Today is a tongue in cheek day in the office. Somehow Annessa and I both will root for Duke.  As I say to my boys when they ask incredulously “how can you root for Duke?” Sons, you’ve got to respect greatness. But today Duke is playing the University of Pittsburgh, an institution I am an alumnus of and have been a cheering fan of ever since.  It isn’t the Alma Mater, but Grove City is not in the ACC, so there are no loyalty pangs.  When I was attending the school Basketball was the thing.  The football team was mediocre and had been losing to Syracuse and West Virginia, the real rivalries. The Basketball team had even climbed to a number 1 ranking a few times. But since that coach (Jaime Dixon) left, the team has been on the slide.  But someone got smart, hired a former Duke player (Jeff Capel) and the team got better.  And it really got better this year when Coach Capel finally realized that Pitt was never going to be Duke and started using the transfer portal to bring in talent.  Predicted to finish last, they ended up in what was a 5 way tie for the top. Which places pastor and secretary on opposite sides today.

That is all fine and good, but this is pastor’s corner, aren’t you supposed to say something at least vaguely spiritual if not downright theological? Yes, yes I am.  So here is the connection.  If you have been part of our mid-week bible studies, this past week was the Jacob and Leah and Rachel and Bilhah and Zilpah story.  And I only somewhat tongue in cheek held up that competition as a scoreboard. If you know the story the rivalry was between sisters married to the same man.  The scoreboard was number of sons.  It is a story of competition and longing and attempting to fill that gnawing void.
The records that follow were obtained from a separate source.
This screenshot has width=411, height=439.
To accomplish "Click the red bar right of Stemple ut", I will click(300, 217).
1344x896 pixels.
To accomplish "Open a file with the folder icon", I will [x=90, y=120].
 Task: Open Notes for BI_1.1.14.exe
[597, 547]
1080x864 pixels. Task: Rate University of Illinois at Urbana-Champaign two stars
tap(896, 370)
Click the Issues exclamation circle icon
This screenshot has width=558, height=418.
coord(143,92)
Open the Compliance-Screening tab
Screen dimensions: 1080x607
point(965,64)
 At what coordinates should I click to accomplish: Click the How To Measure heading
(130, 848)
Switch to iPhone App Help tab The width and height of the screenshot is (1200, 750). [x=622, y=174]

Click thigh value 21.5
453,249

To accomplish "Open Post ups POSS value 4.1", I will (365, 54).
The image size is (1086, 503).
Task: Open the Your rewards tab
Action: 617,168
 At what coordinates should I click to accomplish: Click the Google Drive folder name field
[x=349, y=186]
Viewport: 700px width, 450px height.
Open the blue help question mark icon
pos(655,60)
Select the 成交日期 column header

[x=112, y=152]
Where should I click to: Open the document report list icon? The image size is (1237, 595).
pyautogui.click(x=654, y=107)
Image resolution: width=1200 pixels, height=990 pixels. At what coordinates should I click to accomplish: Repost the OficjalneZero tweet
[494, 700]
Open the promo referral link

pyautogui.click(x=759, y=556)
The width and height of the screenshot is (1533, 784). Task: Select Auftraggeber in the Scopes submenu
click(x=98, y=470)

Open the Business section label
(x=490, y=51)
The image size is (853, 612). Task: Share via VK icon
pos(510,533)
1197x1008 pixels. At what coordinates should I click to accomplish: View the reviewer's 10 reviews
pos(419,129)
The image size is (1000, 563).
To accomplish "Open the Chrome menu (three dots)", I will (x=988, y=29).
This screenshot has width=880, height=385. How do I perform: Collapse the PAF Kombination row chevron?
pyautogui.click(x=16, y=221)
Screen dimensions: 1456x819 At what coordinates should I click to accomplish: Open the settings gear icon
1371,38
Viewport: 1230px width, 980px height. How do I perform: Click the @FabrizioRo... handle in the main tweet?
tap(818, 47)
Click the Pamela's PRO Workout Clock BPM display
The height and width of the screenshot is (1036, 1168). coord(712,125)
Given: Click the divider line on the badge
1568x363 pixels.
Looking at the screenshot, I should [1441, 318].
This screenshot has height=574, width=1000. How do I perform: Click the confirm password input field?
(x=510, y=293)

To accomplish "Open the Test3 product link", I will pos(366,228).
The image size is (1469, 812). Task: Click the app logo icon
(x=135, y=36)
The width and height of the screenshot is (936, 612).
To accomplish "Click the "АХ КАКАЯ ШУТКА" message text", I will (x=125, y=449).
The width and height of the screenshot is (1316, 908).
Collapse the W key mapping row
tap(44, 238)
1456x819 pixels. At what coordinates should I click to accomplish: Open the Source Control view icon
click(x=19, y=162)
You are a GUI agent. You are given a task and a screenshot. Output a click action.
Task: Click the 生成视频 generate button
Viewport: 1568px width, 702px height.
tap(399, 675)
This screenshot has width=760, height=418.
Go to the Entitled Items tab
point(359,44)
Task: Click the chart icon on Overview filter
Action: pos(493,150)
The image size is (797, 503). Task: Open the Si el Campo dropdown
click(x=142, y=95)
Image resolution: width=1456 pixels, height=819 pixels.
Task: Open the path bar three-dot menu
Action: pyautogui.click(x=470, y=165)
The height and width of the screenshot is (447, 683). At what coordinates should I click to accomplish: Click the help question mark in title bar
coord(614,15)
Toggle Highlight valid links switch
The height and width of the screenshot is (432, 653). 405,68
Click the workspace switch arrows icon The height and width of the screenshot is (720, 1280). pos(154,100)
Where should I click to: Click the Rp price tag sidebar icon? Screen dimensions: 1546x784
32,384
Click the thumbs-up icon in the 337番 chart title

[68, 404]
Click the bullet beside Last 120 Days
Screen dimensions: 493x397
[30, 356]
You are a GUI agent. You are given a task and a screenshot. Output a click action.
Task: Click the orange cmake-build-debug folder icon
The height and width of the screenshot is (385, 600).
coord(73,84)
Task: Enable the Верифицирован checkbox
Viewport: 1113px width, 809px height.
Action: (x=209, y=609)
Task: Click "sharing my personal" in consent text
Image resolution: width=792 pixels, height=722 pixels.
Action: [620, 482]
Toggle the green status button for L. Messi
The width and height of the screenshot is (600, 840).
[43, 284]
Any athlete, other than Michael Jordan who is still attempting to crush his enemies and friends, will eventually tell you that winning is great, but what they miss when they can no longer play is being part of the team. That’s why many hang around too long.  They know they can’t do it anymore, but they need that team.  The smarter of them will move to coaching, the smartest to the front office.  The dumb but really good will eat forever on faded glory. When you see one of these in their 60’s you realize your crumbs of adulation mean more to them to fill that void than they mean to you as a curiosity. It is the rare athlete that figures out how to fill that void in other ways. Roger Staubach never had that void being the Navy man. Barry Sanders didn’t need it and even left early while he could still walk. Philip Rivers for me was always a fascinating case. Our sports press is terrible around religion.  They are a bunch of atheists covering usually a group of believers and so don’t get it.  Rivers never won a Super Bowl.  Those Chargers teams with Ladanian Tomlinson and Junio Seau and a bunch of other names were great.  They should have won 2, maybe 3. Most athletes the never-was would eat up.  Seau died early. Rivers is accepting.  I’ve only seen one reporter ask him this question. And Rivers points at his wife and 9 kids and his faith.  That void is more than filled.

That is the place where Leah eventually gets to.  She will have a relapse or two.  Sin is tough, we all do.  But after her 4th son Leah says, “This time I will praise the LORD.”  That child was Judah who would be the heir of the promise.  Leah had been trying to fill the void with a competition she would never win.  And even if she did – and you can argue that she did – it still wouldn’t or didn’t fill the void. Augustine’s famous quote is that we are restless until we find our rest in thee. His confessions are one long tale of competition that never fills the void.  Of stealing pears because he could, but not even eating them. But then finding what fills it.

Finding God, as Leah found out, doesn’t necessarily end the competition. We might even get pulled back into sinful ways of competition.  But when that void is full, we can be happy warriors. The victory is ours. Whether today we win or lose, that distant triumph song steals on the ear.  And hearts are brave and arms are strong.  Hail to Pitt, today at least!